Walden Two is heavy on ideas and short on action, characters, and plot. How does Skinner maintain the reader's interest?

First, anyone who is reading Walden Two should be interested in the ideas it discusses. The novel would not, and does not, maintain the interest of the large number of readers who are not at heart interested in issues of societal planning, psychology, etc. But for those readers who are interested in such issues, Walden Two contains enough radical and sometimes outrageous ideas about society to keep things interesting. Second, there is a growing tension over the course of the novel between Burris and Frazier that serves to maintain the reader's interest. In several key chapters, such as the one in which Frazier first invites Burris to his personal quarters, the relationship between them is made increasingly complicated. We keep reading, in part, because we want to know whether Burris's personal distaste for Frazier or his admiration for his accomplishments will win out.

Walden Two walks the line between fiction and non-fiction. Why do you think Skinner wrote it as a novel rather than as an extended essay? What effect do the "novelistic" parts of the book--plot, character development, and so on--have on its effectiveness as an essay?

Skinner would later write Beyond Freedom and Dignity, a book of non-fiction that restated, in more complete and more abstract terms, the principles expressed by Frazier in Walden Two. Why then did he need to write Walden Two? One reason is that the book was written relatively early in Skinner's career; many of his ideas may not have been completely fleshed-out at that point, and the form of the novel gave him a chance to explore a wide range of opinions without committing himself to them. Another (perhaps trivial) reason is that he may have wanted to fulfill his early dream of being a writer of fiction.

Probably the most important consequence of the novelistic form of Walden Two is that it allows Skinner to provide a concrete description of a "real" community living by the principles he believed in. The fictional form gives him the freedom to present Walden Two as a completed community, not one that is merely imagined. On the other hand, the novel form limits the completeness and precision of his discussion.

Frazier argues that morality, freedom and democracy are outdated concepts; the only way to fix the problems of humanity is to control human behavior using positive reinforcement. What arguments does Castle present against this view?
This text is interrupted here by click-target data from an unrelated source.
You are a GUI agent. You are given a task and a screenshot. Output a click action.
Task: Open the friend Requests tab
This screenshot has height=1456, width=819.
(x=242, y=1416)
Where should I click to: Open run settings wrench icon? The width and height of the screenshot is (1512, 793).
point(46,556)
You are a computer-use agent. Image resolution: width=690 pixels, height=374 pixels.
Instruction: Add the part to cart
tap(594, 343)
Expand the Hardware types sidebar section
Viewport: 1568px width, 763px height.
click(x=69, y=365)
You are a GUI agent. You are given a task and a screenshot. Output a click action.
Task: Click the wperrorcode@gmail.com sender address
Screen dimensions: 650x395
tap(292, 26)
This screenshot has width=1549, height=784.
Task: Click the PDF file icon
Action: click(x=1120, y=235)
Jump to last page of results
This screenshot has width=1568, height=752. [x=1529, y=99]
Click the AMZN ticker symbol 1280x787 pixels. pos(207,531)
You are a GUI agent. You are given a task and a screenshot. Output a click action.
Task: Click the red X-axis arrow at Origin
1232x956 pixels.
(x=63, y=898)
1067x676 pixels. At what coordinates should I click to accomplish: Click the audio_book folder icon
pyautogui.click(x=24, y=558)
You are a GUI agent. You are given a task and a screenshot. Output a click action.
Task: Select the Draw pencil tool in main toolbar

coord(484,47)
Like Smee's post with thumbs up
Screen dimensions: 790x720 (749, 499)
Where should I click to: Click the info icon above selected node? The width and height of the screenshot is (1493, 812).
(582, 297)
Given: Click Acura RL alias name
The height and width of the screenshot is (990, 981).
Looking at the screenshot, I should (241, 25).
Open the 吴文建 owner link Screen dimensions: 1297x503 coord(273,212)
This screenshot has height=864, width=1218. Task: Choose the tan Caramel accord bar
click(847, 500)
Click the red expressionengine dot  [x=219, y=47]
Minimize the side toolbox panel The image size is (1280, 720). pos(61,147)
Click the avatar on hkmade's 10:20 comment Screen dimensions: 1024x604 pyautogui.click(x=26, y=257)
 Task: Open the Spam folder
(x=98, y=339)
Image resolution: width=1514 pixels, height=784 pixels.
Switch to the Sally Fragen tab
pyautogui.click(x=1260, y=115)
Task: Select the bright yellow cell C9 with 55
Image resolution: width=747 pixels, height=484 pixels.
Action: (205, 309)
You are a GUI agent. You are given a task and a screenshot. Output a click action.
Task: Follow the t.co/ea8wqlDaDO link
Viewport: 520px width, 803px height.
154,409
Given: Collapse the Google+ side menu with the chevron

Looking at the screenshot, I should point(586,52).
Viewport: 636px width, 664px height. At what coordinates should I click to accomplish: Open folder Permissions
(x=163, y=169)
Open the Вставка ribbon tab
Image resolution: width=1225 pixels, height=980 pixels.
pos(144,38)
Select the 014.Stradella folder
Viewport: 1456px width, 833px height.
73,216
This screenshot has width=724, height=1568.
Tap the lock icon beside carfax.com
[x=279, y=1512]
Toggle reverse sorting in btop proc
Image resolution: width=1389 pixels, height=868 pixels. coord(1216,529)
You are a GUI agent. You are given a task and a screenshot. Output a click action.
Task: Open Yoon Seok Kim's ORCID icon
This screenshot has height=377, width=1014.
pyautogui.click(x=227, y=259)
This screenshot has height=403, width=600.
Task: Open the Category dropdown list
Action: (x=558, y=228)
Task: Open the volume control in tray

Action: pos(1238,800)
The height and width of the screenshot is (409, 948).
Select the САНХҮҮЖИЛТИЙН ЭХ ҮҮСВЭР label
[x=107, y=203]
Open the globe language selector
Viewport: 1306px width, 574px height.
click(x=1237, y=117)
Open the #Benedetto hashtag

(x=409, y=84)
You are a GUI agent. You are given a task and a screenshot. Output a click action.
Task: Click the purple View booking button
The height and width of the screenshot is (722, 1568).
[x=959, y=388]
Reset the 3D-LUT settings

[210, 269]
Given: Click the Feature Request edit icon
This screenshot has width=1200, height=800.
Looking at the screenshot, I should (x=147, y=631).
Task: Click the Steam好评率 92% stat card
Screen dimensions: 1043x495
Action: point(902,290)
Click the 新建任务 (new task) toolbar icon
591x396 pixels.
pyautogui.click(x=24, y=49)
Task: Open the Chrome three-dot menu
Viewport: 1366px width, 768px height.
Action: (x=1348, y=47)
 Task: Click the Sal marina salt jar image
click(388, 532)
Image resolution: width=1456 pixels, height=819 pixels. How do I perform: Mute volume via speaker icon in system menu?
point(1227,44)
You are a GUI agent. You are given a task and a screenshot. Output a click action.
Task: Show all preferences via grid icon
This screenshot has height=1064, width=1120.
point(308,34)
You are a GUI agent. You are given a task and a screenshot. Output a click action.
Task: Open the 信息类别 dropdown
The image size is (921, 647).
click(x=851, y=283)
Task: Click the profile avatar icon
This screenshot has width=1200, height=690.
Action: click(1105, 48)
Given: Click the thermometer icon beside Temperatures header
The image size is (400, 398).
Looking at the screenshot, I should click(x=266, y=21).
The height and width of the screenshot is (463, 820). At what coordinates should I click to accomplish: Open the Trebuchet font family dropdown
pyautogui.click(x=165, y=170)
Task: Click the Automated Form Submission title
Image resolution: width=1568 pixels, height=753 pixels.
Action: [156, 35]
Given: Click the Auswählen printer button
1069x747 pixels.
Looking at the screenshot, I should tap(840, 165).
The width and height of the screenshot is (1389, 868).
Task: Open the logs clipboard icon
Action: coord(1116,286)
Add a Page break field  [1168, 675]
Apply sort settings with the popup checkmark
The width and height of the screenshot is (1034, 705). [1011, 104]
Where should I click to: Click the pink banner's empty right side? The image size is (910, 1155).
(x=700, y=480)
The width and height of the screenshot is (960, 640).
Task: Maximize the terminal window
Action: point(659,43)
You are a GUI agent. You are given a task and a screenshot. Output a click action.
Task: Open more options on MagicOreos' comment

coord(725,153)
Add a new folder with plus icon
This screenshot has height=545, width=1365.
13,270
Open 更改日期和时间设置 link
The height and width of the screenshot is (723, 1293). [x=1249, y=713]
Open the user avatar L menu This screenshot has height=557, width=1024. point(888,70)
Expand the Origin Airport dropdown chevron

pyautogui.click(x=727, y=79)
Do you find them convincing?

Castle is unfortunately not the most level-headed of opponents, but he does have a set of clear arguments against Frazier's position. First, Castle is not willing to go along with Frazier's empirical approach to morality. The difference between right and wrong, in Castle's view, should be independent of one's goals and contexts. Thus, a society like Walden Two in which codes of conduct are formulated solely on the basis of their ability to contribute to happiness and productivity is inherently amoral, and therefore unsatisfactory. This same argument applies to Frazier's dismissal of freedom and democracy; any system that is based on the systematic control of one human being by another, Castle would say, devalues humanity itself.

These arguments may be convincing, but they don't point to flaws in Frazier's argument. Rather, they point to differences in basic assumptions about the nature of humanity and the value of human life. According to Frazier, the ultimate good is happiness, health, satisfying social connections, and so on; according to Castle, it is the freedom to make one's own definition of the ultimate good. This difference includes elements of the dichotomies between a bevy of "isms": communalism vs. individualism, empiricism vs. idealism, and communism vs, capitalism.